Sometimes banks freeze clients’ bank accounts unintentionally due to human error.

Failed relationship

Some relationships last forever. Others don’t. Whether a relationship survives, only owning a joint account is a risk. The risks increase further if the relationship ends and one person decides to withdraw all the money from the joint account into their account. It may prove problematic, and the process can be lengthy and expensive for the partner who suffered the theft to get their money. Recovering misappropriated money from the malign spouse may involve police, courts and lawyers. Again, the process can take months and years to rectify the situation. 

Phishing and fraudulent eCommerce websites

Some couples may opt to have a debit card associated with a joint account. Cards are physically in shops by swiping them in a POS (Point of Sale) and online on eCommerce websites like Amazon, eBay, etc.

When buying online, someone may inadvertently be scammed by buying from a fraudulent website. Electronic devices like mobiles and laptops can be infected by spyware transmitting personal data like card details to third parties that can withdraw money from your bank account without authorization.

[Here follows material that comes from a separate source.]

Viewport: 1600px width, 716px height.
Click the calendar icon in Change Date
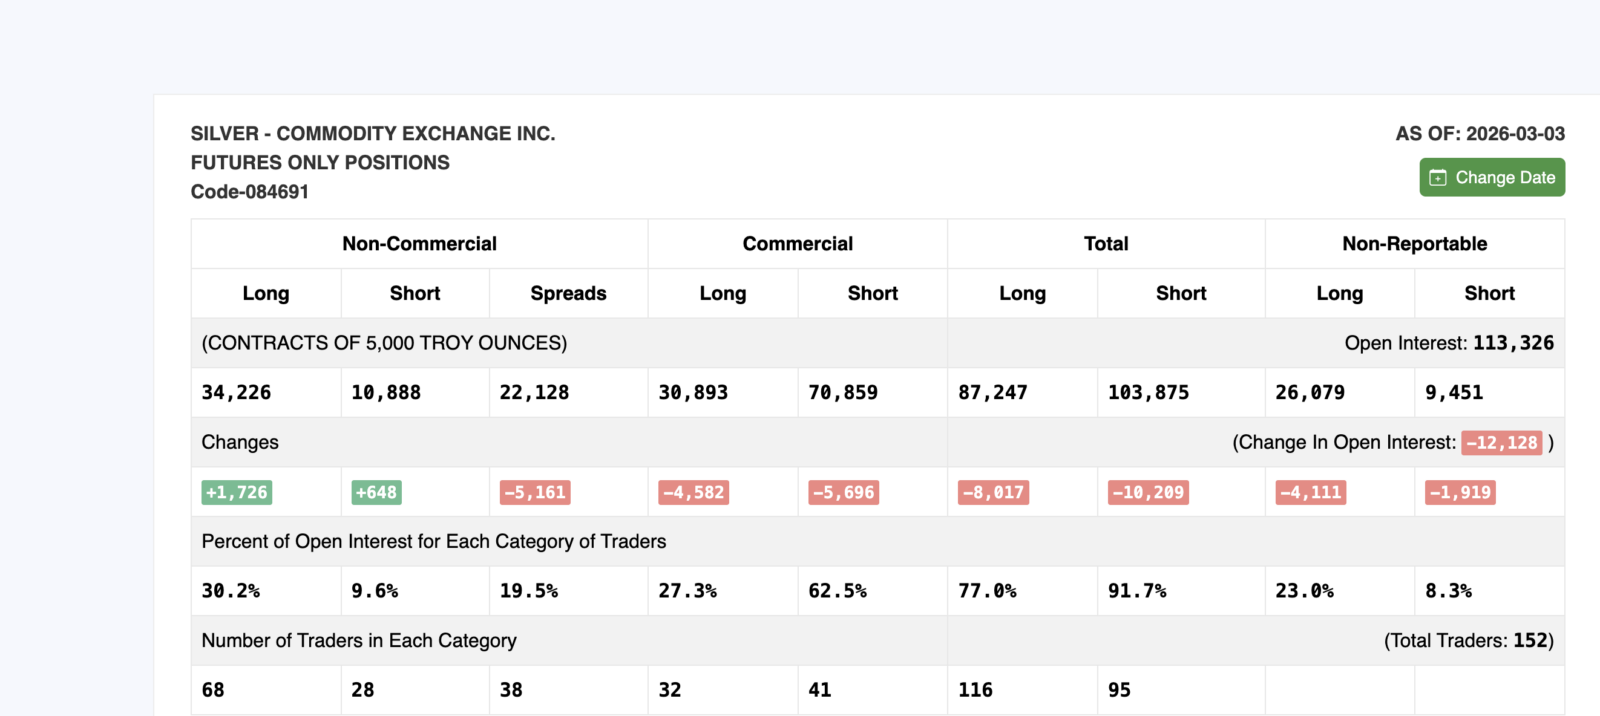point(1438,178)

Once you realize that you notice strange transactions, your first instinct would be to call the bank. Banks try to do damage control and prevent more money from leaving your bank account by cancelling their cards associated with that account.

If the cards are associated with the joint account, banks will automatically cancel all the cards and have to reissue new ones. Banks can take a few days to issue new ones. It can be an inconvenience until the new cards arrive. 

Tips to reduce risks

Value and power
Source: Pixabay

You and your partner should never have only a joint bank account. You and your partner should each have your bank account, and a joint account should be optional.

Money earned from your source of income, such as your salary, should be deposited into your bank own bank account. Alternatively, if you opt to have a joint bank account, you should transfer money from your bank account to your joint account, and not the other way round.

Keep the least money possible in joint bank accounts. You’ll be limiting your risks in case of unfortunate events.

Owning a joint account with different banks doesn’t solve the risks. However, owning a personal bank account with different banks is a good strategy. 

Ignorance is not an excuse. There’s nothing complicated in having your bank account and managing your finances.